4 Tips to Reduce Your Carbon Footprints in Construction

Hana Block


Did you know that the building and construction industry currently accounts for 39% of global carbon emissions? And residential and commercial buildings produce about 40% of greenhouse gas emissions each year. Making it one of the largest global polluters.

Within the industry, the total of all greenhouse gas emissions (mostly carbon) results from:

  • The construction lifecycle of a building 
    • Emissions from material extraction and transportation
    • The construction phase itself
    • Building maintenance
    • End of life stage through demolition and material waste disposal

Being one of the largest global polluters means that industry changes can have a vital impact, globally. And could represent the difference between success or failure in our fight against climate change. 

While we will always need to renovate and construct buildings, work is being done to evaluate the causes of emissions and develop sustainable alternatives to traditional construction practices. 

We’re already seeing an upward trend of incentives and requirements for net-zero embodied carbon within the industry.  

Some examples:

  • In 2016, the City of Vancouver published its Zero Emissions Building Plan establishing specific targets and actions for achieving zero emissions in all new buildings by 2030 
  • In 2020, The Buy Clean California Act will require Environmental Product Declarations (EPDs) for certain materials being specified for state-building projects
  • MECLA is an organisation funded by the NSW government who is on a mission to help make the materials used in the building and construction of our cities and towns meet Net Zero carbon targets that align with the Paris Agreement. And work to bring different sectors together across the building and construction supply chain.

Adopting sustainable practices has major upsides and can help meet emission targets and avoid fines. In addition, companies in favour of sustainability will gain respected reputations that could lead to more business from consumers who value such efforts.

4 tips to reduce the carbon footprint

  1. Material selection – let your materials save for you
    One area the construction industry can focus on minimizing emissions is through material use. Did you know that just three building materials make up 23% of global greenhouse gas emissions?

    – Concrete produces around 11% of all carbon emissions
    – Steel and aluminum make up the remaining 12% of pollution

    Materials used for a project can help you navigate among cost reduction, premiere finish, and sustainability. Selecting materials with less embodied energy means these materials consume less energy to be processed and made into a usable product. 

    Using locally sourced materials can also help you save on transportation costs and acquiring the labour to work on that material would be easy.

    It’s clear there’s rising industry pressures to focus on implementing materials which are no longer just cost effective, but sustainable and energy efficient.
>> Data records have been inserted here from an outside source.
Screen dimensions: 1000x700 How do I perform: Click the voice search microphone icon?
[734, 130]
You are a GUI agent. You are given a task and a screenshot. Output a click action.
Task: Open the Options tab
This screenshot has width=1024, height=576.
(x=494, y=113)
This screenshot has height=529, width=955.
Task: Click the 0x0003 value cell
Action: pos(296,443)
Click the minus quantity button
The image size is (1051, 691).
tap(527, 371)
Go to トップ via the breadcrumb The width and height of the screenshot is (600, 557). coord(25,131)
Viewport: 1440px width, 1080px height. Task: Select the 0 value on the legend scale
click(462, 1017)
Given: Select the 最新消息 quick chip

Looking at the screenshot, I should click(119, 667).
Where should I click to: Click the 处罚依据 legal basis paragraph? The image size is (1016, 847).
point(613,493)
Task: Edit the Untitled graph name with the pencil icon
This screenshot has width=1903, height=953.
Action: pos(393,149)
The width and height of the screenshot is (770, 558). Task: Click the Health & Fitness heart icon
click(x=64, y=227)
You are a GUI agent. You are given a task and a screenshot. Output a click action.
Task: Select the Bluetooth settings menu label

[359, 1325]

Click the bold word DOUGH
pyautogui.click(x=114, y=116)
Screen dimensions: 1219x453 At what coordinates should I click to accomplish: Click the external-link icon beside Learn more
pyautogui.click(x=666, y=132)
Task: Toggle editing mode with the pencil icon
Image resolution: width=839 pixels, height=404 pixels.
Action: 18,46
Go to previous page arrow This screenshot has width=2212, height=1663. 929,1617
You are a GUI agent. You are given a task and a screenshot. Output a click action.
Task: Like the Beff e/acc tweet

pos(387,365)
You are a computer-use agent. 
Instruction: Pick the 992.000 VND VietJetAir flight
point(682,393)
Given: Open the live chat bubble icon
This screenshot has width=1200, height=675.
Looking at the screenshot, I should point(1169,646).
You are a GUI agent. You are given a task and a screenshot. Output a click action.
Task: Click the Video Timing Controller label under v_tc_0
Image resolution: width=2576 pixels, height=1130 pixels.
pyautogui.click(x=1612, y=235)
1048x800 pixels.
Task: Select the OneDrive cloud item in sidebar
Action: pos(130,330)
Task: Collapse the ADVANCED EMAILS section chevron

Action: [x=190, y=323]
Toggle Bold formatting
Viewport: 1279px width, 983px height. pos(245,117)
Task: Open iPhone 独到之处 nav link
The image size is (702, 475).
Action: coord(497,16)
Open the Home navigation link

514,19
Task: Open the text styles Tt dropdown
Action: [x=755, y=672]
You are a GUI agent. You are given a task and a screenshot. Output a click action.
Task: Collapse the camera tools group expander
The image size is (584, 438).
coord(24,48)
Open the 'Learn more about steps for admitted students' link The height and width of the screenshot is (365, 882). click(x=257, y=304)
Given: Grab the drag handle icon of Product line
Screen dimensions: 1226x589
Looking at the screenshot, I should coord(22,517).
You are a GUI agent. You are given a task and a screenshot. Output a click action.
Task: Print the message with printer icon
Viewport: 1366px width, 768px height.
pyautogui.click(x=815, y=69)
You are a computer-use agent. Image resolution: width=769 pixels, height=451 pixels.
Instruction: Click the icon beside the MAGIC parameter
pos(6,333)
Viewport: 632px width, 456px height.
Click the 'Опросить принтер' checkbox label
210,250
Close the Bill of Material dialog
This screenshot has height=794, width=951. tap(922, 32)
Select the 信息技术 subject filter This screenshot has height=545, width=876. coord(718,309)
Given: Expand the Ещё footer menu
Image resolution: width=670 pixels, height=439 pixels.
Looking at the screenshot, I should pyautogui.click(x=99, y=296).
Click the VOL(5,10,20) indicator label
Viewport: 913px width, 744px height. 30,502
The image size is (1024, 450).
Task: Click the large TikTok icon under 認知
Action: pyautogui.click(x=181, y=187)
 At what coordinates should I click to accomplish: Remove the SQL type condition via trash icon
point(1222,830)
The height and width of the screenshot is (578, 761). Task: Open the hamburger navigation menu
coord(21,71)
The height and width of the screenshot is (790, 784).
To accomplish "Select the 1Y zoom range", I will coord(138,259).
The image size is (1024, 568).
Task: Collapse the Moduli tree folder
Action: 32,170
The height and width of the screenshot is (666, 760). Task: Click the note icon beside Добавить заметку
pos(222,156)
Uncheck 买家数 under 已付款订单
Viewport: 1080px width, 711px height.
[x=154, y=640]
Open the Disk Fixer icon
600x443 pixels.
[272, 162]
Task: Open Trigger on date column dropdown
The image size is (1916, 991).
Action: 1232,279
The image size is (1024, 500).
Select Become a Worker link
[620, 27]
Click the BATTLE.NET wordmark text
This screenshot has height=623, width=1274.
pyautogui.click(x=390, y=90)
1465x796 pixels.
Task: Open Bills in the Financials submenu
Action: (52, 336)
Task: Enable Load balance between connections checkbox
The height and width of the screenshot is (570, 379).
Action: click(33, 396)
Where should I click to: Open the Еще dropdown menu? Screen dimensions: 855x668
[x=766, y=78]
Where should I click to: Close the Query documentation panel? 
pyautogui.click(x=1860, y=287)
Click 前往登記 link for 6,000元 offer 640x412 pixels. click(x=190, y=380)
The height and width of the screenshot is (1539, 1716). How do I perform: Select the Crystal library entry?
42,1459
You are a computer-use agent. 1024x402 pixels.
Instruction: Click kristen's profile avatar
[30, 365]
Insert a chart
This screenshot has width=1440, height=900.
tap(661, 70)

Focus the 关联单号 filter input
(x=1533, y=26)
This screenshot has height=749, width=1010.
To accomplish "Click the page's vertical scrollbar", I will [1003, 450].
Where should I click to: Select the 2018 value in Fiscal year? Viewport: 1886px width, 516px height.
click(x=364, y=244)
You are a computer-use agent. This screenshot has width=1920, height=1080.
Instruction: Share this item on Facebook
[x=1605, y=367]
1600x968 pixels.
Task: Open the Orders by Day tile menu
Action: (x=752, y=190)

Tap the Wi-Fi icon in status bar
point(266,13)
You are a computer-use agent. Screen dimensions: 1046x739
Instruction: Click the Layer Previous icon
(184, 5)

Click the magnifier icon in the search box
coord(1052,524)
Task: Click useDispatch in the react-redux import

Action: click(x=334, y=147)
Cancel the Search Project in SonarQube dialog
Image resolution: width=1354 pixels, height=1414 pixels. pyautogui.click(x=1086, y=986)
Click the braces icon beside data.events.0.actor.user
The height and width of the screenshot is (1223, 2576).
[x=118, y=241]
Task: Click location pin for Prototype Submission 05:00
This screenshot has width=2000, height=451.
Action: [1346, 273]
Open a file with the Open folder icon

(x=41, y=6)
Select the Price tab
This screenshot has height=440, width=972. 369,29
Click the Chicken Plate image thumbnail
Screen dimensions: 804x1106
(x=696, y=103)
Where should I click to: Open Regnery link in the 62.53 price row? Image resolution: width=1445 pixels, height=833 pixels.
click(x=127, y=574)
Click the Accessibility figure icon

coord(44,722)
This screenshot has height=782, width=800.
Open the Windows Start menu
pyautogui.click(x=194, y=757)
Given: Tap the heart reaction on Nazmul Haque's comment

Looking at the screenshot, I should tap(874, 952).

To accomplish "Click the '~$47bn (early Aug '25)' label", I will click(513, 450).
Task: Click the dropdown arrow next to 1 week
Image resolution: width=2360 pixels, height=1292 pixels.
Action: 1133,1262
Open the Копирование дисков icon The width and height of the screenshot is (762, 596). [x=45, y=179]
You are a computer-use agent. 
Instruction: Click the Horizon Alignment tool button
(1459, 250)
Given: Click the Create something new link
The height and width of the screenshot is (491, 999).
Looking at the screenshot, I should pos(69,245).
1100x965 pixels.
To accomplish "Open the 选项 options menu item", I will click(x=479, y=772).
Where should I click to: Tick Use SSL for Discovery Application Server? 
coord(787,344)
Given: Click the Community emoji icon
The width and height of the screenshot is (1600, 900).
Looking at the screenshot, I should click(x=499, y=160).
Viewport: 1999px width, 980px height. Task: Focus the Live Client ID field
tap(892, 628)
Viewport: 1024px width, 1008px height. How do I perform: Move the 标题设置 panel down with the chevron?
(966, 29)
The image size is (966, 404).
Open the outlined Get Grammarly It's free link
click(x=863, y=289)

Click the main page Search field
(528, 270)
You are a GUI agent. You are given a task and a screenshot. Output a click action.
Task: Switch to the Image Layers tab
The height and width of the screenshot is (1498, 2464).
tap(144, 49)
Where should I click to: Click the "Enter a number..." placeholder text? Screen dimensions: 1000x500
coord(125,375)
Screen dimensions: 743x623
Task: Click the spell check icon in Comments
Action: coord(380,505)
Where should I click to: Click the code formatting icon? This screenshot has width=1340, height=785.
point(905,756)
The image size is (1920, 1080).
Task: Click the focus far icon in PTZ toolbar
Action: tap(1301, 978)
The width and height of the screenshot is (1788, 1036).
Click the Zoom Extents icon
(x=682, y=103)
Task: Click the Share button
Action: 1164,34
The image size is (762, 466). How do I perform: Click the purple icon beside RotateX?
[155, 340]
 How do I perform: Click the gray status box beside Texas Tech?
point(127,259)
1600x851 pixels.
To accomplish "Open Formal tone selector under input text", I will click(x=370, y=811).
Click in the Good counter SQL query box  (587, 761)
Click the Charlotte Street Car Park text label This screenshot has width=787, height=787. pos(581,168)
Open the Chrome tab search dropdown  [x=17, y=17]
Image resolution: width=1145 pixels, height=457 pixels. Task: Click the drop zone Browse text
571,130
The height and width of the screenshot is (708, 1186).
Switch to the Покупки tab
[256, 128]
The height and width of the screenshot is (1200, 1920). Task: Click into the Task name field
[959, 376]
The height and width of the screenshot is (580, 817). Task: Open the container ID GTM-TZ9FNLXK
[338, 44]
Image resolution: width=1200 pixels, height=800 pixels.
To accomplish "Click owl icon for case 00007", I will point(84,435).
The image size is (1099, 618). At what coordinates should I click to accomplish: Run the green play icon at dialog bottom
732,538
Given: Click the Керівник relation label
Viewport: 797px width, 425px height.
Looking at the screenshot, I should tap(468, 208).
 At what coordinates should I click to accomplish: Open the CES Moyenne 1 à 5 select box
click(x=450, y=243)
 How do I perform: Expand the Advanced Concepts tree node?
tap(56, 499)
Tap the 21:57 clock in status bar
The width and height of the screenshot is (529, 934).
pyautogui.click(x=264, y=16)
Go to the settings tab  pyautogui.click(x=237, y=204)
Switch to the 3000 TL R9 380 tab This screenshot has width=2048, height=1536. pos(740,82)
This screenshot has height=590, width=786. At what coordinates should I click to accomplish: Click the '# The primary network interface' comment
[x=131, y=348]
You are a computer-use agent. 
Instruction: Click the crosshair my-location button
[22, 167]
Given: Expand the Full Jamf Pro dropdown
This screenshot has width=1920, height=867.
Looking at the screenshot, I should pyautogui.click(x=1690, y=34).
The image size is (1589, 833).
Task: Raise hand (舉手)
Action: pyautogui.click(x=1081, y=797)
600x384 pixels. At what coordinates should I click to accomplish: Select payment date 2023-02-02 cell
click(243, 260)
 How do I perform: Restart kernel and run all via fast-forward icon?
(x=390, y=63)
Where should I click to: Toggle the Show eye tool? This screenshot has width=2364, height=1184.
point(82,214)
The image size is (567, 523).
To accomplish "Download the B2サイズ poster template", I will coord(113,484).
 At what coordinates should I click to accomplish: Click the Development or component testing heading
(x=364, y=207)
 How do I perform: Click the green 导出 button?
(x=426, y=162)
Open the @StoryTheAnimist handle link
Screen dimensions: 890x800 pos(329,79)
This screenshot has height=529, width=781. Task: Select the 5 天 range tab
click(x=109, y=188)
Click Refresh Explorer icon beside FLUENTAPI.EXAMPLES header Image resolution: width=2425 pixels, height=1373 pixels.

Carefully selecting and resourcing sustainable building materials can provide long-term benefits and lower carbon output for the industry.  

  2. Reuse materials
    Whenever possible, look to reuse materials like brick, metals, wood or concrete.

    Repurposing materials typically has a much lower embodied carbon footprint than newly manufactured materials, since the carbon to manufacture them has already been spent. 

    For example, when reclaiming wood, you’re not only saving the energy that would have been spent in cutting the tree down, transporting and processing it – but the tree you never cut down is still doing the work of sequestering carbon.

  3. Invest in technology
    Technology plays a big role in improving traditional business processes into more sustainable practices.

    For example, we’ve seen how the efficiencies of Building Information Model (BIM) systems help reduce rework by providing data-backed decision making.

    A material tracking softwares can help drive more efficient cross-collaboration and better supply chain visibility. Full visibility and tracking of construction materials drives down risk of theft and unnecessary reorders.

    Overall, technology adoption and the transition away from paper-based workflows need to be escalated.
  4. Minimise Waste
    Construction activities result in the accumulation of huge amounts of solid waste. Embracing innovative construction and adopting alternate construction methods can be an effective way to significantly minimize construction waste from the equation.

    For example, in the case of prefabricated construction, individual modules and components are fabricated in a controlled factory environment. The finished modules get transported to the construction site and assembled. 

    This innovative model leaves minimal wastage of resources, unlike conventional construction building processes.

Heading towards a reduction in carbon

In the race to accommodate more people in more buildings, the increasing pace of development has surpassed our conventional standards that helped ensure a sustainable lifestyle.

The need for sustainability in the design, construction, and operation of buildings is a reality and the conditions will only worsen if the current construction practices aren’t challenged.

An industry that is a major resource guzzler, the future of our environment and economic success relies on the collective efforts the construction industry makes today.  And The good news is we have an opportunity to connect a net-zero strategy to the digital transformation of the construction industry.